Interest falls in benign orphan

九月 10, 1999

When discovered in humans, the TT-virus caused a scare. Now that it is seen as harmless, the medical community's interest has waned. But this could be a mistake, Steve Farrar hears

It is the disease that never was. Two years after its discovery, the mysterious TT-

virus is losing the attentions of the medical community as it emerges that millions of people worldwide are infected yet suffer no obvious medical problems as a result.

In fact, although the virus is very persistent and seems capable of evading the attentions of the human immune system, it appears completely benign.

This is a very different picture from that of two years ago, when a Japanese team researching hepatitis bugs announced that it had found a new type of virus infecting a man suffering liver disease, whose initials gave the virus its name.

To the horror of scientists who began to look for the microbe, it popped up around the globe and was rapidly identified in samples of donated blood. The name TT-virus was soon misdenoted as "transfusion transmitted" and there were fears that a new global health threat had been uncovered. Now it seems not.

Research has revealed that the TT-virus has a curious respect for its human host. This makes it an intriguing medical curiosity but not one that will attract much funding for further research.

Among those who have been investigating the TT-virus is a team from Edinburgh University's department of medical microbiology.

Lisa Jarvis, one of the team, said it was initially detected in just 2 per cent of volunteer blood donors from southeastern Scotland. But this soon changed. "Once more variants were found, those percentages just went up and up, and ultimately we found that virtually everybody is infected," Dr Jarvis said.

This high prevalence, evidence of the virus's startling success as an organism, has proved its undoing in terms of scientific research as it became increasingly clear that it was not harmful. "It may not have any clinical association, but it is still a very interesting virus as it has managed to evade the human immune system that would normally destroy it," Dr Jarvis said.

The TT-virus is thought to consist of a loop of DNA inside a protein shell, which lives and is believed to replicate itself inside human cells without damaging them.

Although more than 200 viruses have been identified that cause human diseases such as the common cold, influenza and HIV, fears that the TT- virus could be linked to liver damage now look increasingly unfounded.

Although not the first virus found to be benign to humans - known as orphan viruses - this one is of interest because of its remarkable persistence and prevalence.

Arie Zuckerman, professor of medical microbiology at the Royal Free and University College Medical School and director of the World Health Organisation reference centre on viral diseases in London, thinks funding to study the virus may become increasingly hard to come by but that this could be a mistake.

He believes the properties of the TT-

virus make it not just intrinsically interesting but also of potential medical use. "There are other examples of viruses searching for a disease but not quite as glaring as this one - it remains a very interesting virus, remarkably efficient, and if it is, as we suspect, harmless, it could be used as a vector for gene therapy. However, while one hopes that there will be no loss of interest in supporting research into it now that we know it is not transmitted by transfusion, I suspect money is going to be pretty tight."

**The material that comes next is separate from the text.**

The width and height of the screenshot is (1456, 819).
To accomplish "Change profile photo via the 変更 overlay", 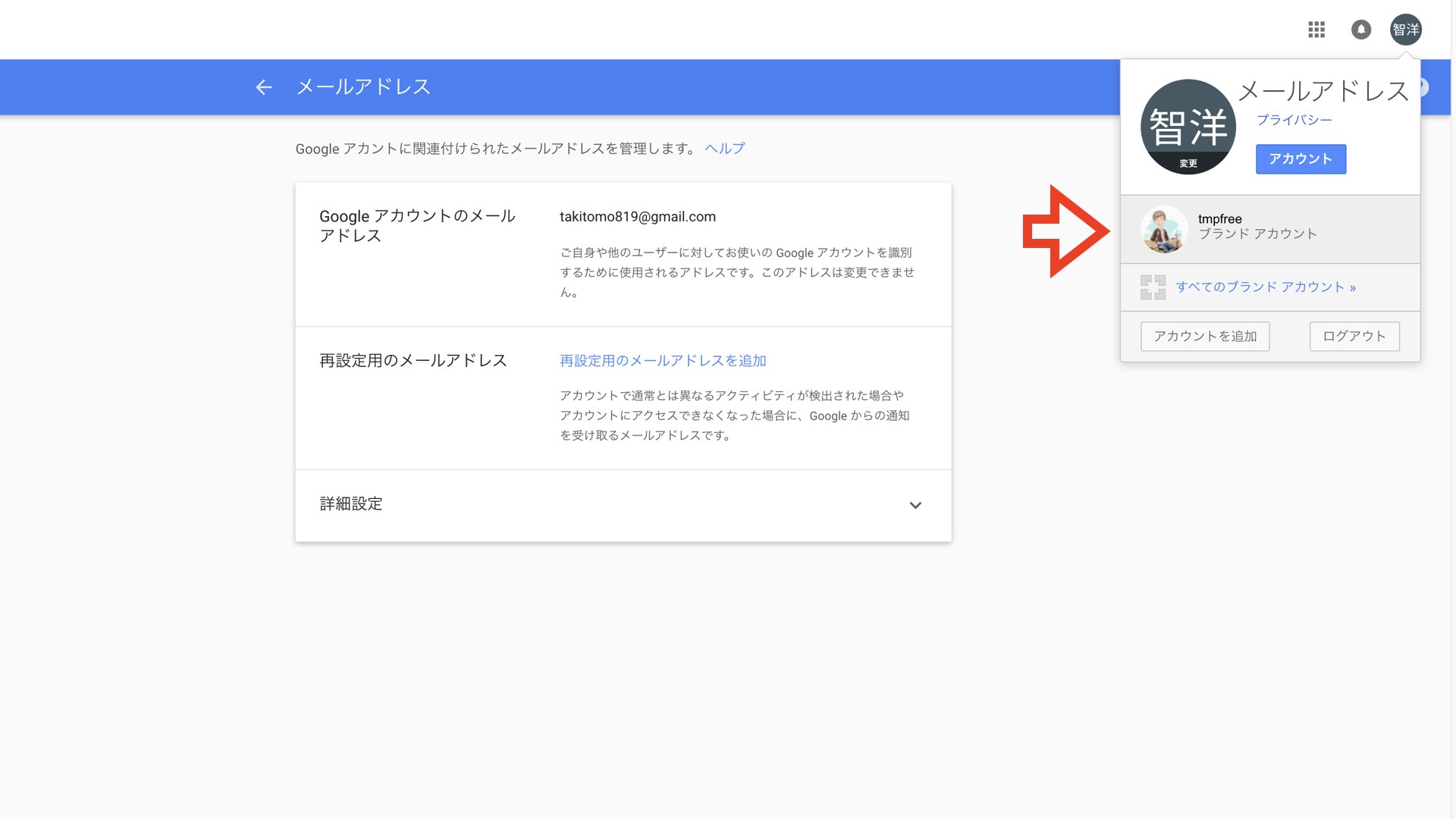I will [x=1188, y=162].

It is possible that some strains of the virus may yet prove dangerous, though experts doubt it, or that the virus could have a harmful effect on certain animals, though again there is little evidence to support this.

The experts believe it is related to a group of common viruses found in farm animals and plants and is probably transmitted to humans in undercooked or raw foods.

And it may not be alone. Both Professor Zuckerman and Dr Jarvis have suggested that the discovery may prove to be the tip of the iceberg and that new, sensitive molecular techniques could soon reveal a great number of similarly benign and widespread viruses that have simply not been looked for yet.